(Beginning of Recorded information)

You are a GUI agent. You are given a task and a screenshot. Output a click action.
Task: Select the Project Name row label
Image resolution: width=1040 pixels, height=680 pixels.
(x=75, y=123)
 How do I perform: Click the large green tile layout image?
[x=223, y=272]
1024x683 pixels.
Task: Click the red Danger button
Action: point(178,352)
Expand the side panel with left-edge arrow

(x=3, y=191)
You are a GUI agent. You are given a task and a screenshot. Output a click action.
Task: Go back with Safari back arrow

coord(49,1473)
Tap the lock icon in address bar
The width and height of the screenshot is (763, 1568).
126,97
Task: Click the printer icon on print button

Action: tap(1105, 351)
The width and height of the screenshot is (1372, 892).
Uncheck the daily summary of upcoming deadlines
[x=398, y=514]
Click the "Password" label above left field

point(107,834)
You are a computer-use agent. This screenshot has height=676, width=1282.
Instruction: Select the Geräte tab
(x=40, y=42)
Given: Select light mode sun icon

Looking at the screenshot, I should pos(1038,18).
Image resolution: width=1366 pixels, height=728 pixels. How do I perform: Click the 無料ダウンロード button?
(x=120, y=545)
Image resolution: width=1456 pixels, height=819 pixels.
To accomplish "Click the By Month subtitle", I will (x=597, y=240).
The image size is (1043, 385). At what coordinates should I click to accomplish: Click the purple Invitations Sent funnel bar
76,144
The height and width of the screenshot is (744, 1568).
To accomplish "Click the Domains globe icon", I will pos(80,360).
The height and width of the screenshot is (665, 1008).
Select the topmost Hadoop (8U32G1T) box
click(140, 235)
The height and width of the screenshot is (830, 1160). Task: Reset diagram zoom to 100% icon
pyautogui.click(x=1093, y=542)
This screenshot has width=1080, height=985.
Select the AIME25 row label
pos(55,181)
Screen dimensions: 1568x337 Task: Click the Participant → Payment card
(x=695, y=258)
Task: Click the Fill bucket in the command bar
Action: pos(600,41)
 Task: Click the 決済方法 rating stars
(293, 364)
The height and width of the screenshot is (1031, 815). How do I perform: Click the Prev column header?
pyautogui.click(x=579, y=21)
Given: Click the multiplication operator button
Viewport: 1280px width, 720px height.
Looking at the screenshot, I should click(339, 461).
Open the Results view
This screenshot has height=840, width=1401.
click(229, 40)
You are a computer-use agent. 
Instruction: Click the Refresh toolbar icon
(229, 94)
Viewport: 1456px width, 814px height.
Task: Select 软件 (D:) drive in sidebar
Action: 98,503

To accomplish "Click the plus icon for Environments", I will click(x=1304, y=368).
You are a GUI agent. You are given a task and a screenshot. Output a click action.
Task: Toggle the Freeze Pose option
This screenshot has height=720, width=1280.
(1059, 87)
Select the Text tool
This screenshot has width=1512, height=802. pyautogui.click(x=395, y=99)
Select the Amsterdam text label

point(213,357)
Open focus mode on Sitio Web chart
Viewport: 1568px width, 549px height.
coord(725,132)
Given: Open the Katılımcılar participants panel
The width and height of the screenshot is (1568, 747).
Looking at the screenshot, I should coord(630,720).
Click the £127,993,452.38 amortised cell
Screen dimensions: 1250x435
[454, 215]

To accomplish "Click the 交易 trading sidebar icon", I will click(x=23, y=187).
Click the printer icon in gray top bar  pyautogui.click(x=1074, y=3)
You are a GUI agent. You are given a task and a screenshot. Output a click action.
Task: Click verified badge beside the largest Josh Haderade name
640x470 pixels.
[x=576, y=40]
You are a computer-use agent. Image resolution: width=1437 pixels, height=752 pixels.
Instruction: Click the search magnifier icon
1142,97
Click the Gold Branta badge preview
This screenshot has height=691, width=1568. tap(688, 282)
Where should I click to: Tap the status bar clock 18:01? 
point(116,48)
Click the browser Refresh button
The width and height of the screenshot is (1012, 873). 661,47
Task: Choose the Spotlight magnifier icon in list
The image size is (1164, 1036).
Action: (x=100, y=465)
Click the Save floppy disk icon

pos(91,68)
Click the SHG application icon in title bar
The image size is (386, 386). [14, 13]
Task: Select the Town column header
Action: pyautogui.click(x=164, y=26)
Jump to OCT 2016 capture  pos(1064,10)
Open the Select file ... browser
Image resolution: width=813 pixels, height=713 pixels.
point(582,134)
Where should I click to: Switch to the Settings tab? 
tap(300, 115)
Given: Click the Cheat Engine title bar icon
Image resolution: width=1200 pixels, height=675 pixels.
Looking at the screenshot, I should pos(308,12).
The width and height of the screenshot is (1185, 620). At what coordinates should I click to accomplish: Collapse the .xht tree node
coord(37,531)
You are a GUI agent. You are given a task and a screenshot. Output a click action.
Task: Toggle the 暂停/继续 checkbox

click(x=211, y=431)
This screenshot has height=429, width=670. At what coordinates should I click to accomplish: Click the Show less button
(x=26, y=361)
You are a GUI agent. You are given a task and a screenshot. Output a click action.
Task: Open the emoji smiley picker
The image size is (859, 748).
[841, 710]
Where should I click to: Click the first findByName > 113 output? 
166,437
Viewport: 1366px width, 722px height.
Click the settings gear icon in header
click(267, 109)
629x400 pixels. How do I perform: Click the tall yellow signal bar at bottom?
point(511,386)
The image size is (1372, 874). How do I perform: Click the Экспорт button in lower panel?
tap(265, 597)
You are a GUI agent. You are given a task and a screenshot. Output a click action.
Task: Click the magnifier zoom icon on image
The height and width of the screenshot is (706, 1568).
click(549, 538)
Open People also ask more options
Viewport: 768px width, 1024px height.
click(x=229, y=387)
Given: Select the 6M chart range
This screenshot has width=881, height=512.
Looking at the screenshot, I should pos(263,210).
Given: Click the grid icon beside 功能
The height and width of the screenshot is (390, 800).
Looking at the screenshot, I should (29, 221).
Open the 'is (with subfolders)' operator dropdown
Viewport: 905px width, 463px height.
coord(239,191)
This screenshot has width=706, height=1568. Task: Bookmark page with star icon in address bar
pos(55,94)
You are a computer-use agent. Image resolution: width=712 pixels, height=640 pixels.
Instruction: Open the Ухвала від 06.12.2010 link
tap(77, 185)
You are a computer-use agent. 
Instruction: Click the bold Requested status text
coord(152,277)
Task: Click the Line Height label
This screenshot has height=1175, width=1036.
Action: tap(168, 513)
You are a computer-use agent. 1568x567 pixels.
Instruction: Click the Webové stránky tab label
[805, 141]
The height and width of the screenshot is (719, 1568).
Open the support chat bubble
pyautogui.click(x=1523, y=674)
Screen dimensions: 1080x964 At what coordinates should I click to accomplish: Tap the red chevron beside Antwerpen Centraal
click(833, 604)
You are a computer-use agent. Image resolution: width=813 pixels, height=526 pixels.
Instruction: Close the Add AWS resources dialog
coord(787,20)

(End of Recorded information)

▸ **What the task requires**: When you transcribe the listing, make each line match the original exactly.

▸ **Result for this task**:
You are a GUI agent. You are given a task and a screenshot. Output a click action.
Task: Select the Project Name row label
Image resolution: width=1040 pixels, height=680 pixels.
(x=75, y=123)
 How do I perform: Click the large green tile layout image?
[x=223, y=272]
1024x683 pixels.
Task: Click the red Danger button
Action: point(178,352)
Expand the side panel with left-edge arrow

(x=3, y=191)
You are a GUI agent. You are given a task and a screenshot. Output a click action.
Task: Go back with Safari back arrow

coord(49,1473)
Tap the lock icon in address bar
The width and height of the screenshot is (763, 1568).
126,97
Task: Click the printer icon on print button

Action: tap(1105, 351)
The width and height of the screenshot is (1372, 892).
Uncheck the daily summary of upcoming deadlines
[x=398, y=514]
Click the "Password" label above left field

point(107,834)
You are a computer-use agent. This screenshot has height=676, width=1282.
Instruction: Select the Geräte tab
(x=40, y=42)
Given: Select light mode sun icon

Looking at the screenshot, I should pos(1038,18).
Image resolution: width=1366 pixels, height=728 pixels. How do I perform: Click the 無料ダウンロード button?
(x=120, y=545)
Image resolution: width=1456 pixels, height=819 pixels.
To accomplish "Click the By Month subtitle", I will (x=597, y=240).
The image size is (1043, 385). At what coordinates should I click to accomplish: Click the purple Invitations Sent funnel bar
76,144
The height and width of the screenshot is (744, 1568).
To accomplish "Click the Domains globe icon", I will pos(80,360).
The height and width of the screenshot is (665, 1008).
Select the topmost Hadoop (8U32G1T) box
click(140, 235)
The height and width of the screenshot is (830, 1160). Task: Reset diagram zoom to 100% icon
pyautogui.click(x=1093, y=542)
This screenshot has width=1080, height=985.
Select the AIME25 row label
pos(55,181)
Screen dimensions: 1568x337 Task: Click the Participant → Payment card
(x=695, y=258)
Task: Click the Fill bucket in the command bar
Action: pos(600,41)
 Task: Click the 決済方法 rating stars
(293, 364)
The height and width of the screenshot is (1031, 815). How do I perform: Click the Prev column header?
pyautogui.click(x=579, y=21)
Given: Click the multiplication operator button
Viewport: 1280px width, 720px height.
Looking at the screenshot, I should click(339, 461).
Open the Results view
This screenshot has height=840, width=1401.
click(229, 40)
You are a computer-use agent. 
Instruction: Click the Refresh toolbar icon
(229, 94)
Viewport: 1456px width, 814px height.
Task: Select 软件 (D:) drive in sidebar
Action: 98,503

To accomplish "Click the plus icon for Environments", I will click(x=1304, y=368).
You are a GUI agent. You are given a task and a screenshot. Output a click action.
Task: Toggle the Freeze Pose option
This screenshot has height=720, width=1280.
(1059, 87)
Select the Text tool
This screenshot has width=1512, height=802. pyautogui.click(x=395, y=99)
Select the Amsterdam text label

point(213,357)
Open focus mode on Sitio Web chart
Viewport: 1568px width, 549px height.
coord(725,132)
Given: Open the Katılımcılar participants panel
The width and height of the screenshot is (1568, 747).
Looking at the screenshot, I should coord(630,720).
Click the £127,993,452.38 amortised cell
Screen dimensions: 1250x435
[454, 215]

To accomplish "Click the 交易 trading sidebar icon", I will click(x=23, y=187).
Click the printer icon in gray top bar  pyautogui.click(x=1074, y=3)
You are a GUI agent. You are given a task and a screenshot. Output a click action.
Task: Click verified badge beside the largest Josh Haderade name
640x470 pixels.
[x=576, y=40]
You are a computer-use agent. Image resolution: width=1437 pixels, height=752 pixels.
Instruction: Click the search magnifier icon
1142,97
Click the Gold Branta badge preview
This screenshot has height=691, width=1568. tap(688, 282)
Where should I click to: Tap the status bar clock 18:01? 
point(116,48)
Click the browser Refresh button
The width and height of the screenshot is (1012, 873). 661,47
Task: Choose the Spotlight magnifier icon in list
The image size is (1164, 1036).
Action: (x=100, y=465)
Click the Save floppy disk icon

pos(91,68)
Click the SHG application icon in title bar
The image size is (386, 386). [14, 13]
Task: Select the Town column header
Action: pyautogui.click(x=164, y=26)
Jump to OCT 2016 capture  pos(1064,10)
Open the Select file ... browser
Image resolution: width=813 pixels, height=713 pixels.
point(582,134)
Where should I click to: Switch to the Settings tab? 
tap(300, 115)
Given: Click the Cheat Engine title bar icon
Image resolution: width=1200 pixels, height=675 pixels.
Looking at the screenshot, I should pos(308,12).
The width and height of the screenshot is (1185, 620). At what coordinates should I click to accomplish: Collapse the .xht tree node
coord(37,531)
You are a GUI agent. You are given a task and a screenshot. Output a click action.
Task: Toggle the 暂停/继续 checkbox

click(x=211, y=431)
This screenshot has height=429, width=670. At what coordinates should I click to accomplish: Click the Show less button
(x=26, y=361)
You are a GUI agent. You are given a task and a screenshot. Output a click action.
Task: Open the emoji smiley picker
The image size is (859, 748).
[841, 710]
Where should I click to: Click the first findByName > 113 output? 
166,437
Viewport: 1366px width, 722px height.
Click the settings gear icon in header
click(267, 109)
629x400 pixels. How do I perform: Click the tall yellow signal bar at bottom?
point(511,386)
The image size is (1372, 874). How do I perform: Click the Экспорт button in lower panel?
tap(265, 597)
You are a GUI agent. You are given a task and a screenshot. Output a click action.
Task: Click the magnifier zoom icon on image
The height and width of the screenshot is (706, 1568).
click(549, 538)
Open People also ask more options
Viewport: 768px width, 1024px height.
click(x=229, y=387)
Given: Select the 6M chart range
This screenshot has width=881, height=512.
Looking at the screenshot, I should pos(263,210).
Given: Click the grid icon beside 功能
The height and width of the screenshot is (390, 800).
Looking at the screenshot, I should (29, 221).
Open the 'is (with subfolders)' operator dropdown
Viewport: 905px width, 463px height.
coord(239,191)
This screenshot has width=706, height=1568. Task: Bookmark page with star icon in address bar
pos(55,94)
You are a computer-use agent. Image resolution: width=712 pixels, height=640 pixels.
Instruction: Open the Ухвала від 06.12.2010 link
tap(77, 185)
You are a computer-use agent. 
Instruction: Click the bold Requested status text
coord(152,277)
Task: Click the Line Height label
This screenshot has height=1175, width=1036.
Action: tap(168, 513)
You are a computer-use agent. 1568x567 pixels.
Instruction: Click the Webové stránky tab label
[805, 141]
The height and width of the screenshot is (719, 1568).
Open the support chat bubble
pyautogui.click(x=1523, y=674)
Screen dimensions: 1080x964 At what coordinates should I click to accomplish: Tap the red chevron beside Antwerpen Centraal
click(833, 604)
You are a computer-use agent. Image resolution: width=813 pixels, height=526 pixels.
Instruction: Close the Add AWS resources dialog
coord(787,20)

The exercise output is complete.